文冠木噴霧劑中總黃酮含量測定

摘要：目的 建立文冠木噴霧劑中總黃酮的含量測定方法。方法 采用紫外分光光度法，通過紫外可見掃描確定最大吸收波長，以蘆丁為對照品制定標準曲線，并進行樣品溶液穩定性實驗和方法回收率與重復性實驗。結果 最大吸收波長為500nm，標準曲線線性范圍為10.520mg/L～63.120mg/L，r=0.9997。平均回收率為95.09%，RSD=1.61%，符合要求。結論 該方法簡單方便、準確可靠，可以用來進行文冠木噴霧劑中總黃酮的含量測定。

關鍵詞：文冠木；總黃酮；紫外分光光度法

Abstract：Objective To establish a method for determination of total flavonoids inXanthoceras sorbifolia spray. Methods Using UV spectrophotometry， UV Vis scanto determine the maximum absorption wavelength， with rutin as a standard to make the standard curve， and the sample solution stability experiment andrecovery rate and repeatability.
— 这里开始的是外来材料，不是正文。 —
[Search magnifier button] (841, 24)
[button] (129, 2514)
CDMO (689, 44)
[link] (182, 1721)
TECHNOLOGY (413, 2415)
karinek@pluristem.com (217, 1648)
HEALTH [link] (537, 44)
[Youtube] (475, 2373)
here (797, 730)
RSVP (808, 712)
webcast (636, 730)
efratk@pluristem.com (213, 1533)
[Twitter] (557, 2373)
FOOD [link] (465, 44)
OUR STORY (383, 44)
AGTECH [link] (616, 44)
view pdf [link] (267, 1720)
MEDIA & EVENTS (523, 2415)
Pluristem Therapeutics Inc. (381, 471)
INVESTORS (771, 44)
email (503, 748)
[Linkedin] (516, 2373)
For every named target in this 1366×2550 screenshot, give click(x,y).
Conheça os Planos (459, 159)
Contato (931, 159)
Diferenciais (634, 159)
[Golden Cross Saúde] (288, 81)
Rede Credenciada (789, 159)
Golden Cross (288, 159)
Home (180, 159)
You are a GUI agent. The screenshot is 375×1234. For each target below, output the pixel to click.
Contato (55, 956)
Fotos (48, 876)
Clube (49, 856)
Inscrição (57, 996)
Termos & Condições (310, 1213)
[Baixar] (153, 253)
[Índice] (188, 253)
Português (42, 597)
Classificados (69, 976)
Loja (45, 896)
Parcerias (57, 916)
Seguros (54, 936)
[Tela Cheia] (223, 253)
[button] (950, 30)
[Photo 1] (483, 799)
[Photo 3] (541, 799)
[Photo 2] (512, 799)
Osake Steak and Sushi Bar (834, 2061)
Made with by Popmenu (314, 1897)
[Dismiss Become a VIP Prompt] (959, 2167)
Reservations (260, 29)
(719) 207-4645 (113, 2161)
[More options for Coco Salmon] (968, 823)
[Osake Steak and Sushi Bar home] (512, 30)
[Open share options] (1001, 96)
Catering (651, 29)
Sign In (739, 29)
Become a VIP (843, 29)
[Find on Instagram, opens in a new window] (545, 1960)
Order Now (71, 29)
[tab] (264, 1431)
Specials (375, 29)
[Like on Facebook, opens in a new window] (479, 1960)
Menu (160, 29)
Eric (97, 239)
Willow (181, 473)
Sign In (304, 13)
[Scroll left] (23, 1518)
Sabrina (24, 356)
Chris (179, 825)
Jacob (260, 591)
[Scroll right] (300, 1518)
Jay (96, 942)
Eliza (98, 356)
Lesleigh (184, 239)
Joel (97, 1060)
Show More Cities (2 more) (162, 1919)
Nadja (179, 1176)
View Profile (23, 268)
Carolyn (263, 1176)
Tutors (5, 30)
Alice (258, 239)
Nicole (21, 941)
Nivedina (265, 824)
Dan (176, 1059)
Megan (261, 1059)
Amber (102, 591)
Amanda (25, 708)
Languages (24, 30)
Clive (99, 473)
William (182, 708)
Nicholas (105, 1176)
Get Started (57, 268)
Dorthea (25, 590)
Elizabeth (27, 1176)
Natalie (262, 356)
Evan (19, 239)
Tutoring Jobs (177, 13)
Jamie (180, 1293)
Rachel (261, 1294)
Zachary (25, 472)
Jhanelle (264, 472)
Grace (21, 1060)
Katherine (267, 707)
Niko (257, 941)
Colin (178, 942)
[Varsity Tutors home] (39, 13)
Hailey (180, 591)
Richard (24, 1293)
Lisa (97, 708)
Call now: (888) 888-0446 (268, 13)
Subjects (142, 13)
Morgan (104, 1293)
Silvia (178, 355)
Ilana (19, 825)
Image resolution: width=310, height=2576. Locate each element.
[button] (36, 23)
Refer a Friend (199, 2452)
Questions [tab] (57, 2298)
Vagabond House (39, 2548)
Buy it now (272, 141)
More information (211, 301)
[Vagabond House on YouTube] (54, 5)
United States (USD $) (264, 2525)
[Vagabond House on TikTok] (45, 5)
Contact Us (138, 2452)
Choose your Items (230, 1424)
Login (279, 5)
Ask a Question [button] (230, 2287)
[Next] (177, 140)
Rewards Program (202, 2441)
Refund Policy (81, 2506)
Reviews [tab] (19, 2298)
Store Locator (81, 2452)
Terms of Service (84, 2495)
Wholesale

Results The maximum absorption wavelength is 500nm， the linear range of standard curve is 10.520～ 63.120mg/L，r=0.9997. The average recovery was 95.09%， RSD=1.61%， meet the requirements. Conclusion The method is simple， accurate and reliable， can be used for the determination of content of total flavonoids in Xanthoceras sorbifoliaspray.

Key words： Xanthoceras sorbifolia Bunge；Total flavonoids； UV Spectrophotometry

文冠木處方由三類藥物構成，即文冠木、黃連和人工牛黃。文冠木為無患子科植物文冠木（Xant Hoceras Sorbifolia Bge.）的莖干或枝條的無皮干燥木部，是一種常用的蒙藥材。主要用于治療風濕性關節炎、風濕內熱、皮膚風濕、風濕性心臟病等病癥[1]，其中有效成分為總黃酮。黃連[2]為毛莨科植物黃連，三角葉黃連或云南黃連的干燥根莖。黃連的藥用始載于《神農本草經》，列為上品，能清熱燥濕，瀉火解毒，現代研究表明黃連的有效成份主要為小檗堿（即黃連素Berberine），含量可達10%左右。人工牛黃[3]由膽酸、豬去氧膽酸、膽紅素、膽固醇等配制而成，具有清心、豁痰、開竅、涼肝、息風、解毒等功能。由于該處方藥中文冠木質量占有絕大部分，故對其文冠木中的總黃酮進行含量測定，為其進一步開發研究奠定基礎。

1儀器及試劑

紫外-可見分光光度儀：島津UV-2401PC型（日本）；離心機：飛鴿牌LXJ-ⅡB型低速大容量多管離心機；超聲波清洗儀：KQ2200B型（昆侖超聲儀器有限公司）；分析天平：ESJ200-4型（沈陽龍騰電子有限公司）。蘆丁對照品 （中國藥品生物制品檢定所提供，批號：0080-9705）；其它試劑試藥均為分析純。樣品來源：文冠木（ 內蒙古庫倫旗蒙藥股份有限公司），黃連（重慶石柱黃連有限公司），人工牛黃（內蒙古自治區海拉爾生物化學制藥廠）。

2方法學考察與結果

2.1測定方法及波長的選擇 根據文獻報道[4，5]，文冠木中的黃酮類化合物的3 ， 5 羥基與Al3+生成絡合物，在可見光區有最大吸收的特點，故選用蘆丁作為對照品，采用紫外分光光度法進行含量測定。分別取蘆丁對照品和文冠木醇提取溶液在400～800nm波長范圍內進行光譜掃描，從光譜圖中可見上述兩種溶液在波長500nm附近有明顯吸收，故選擇500nm為測定波長。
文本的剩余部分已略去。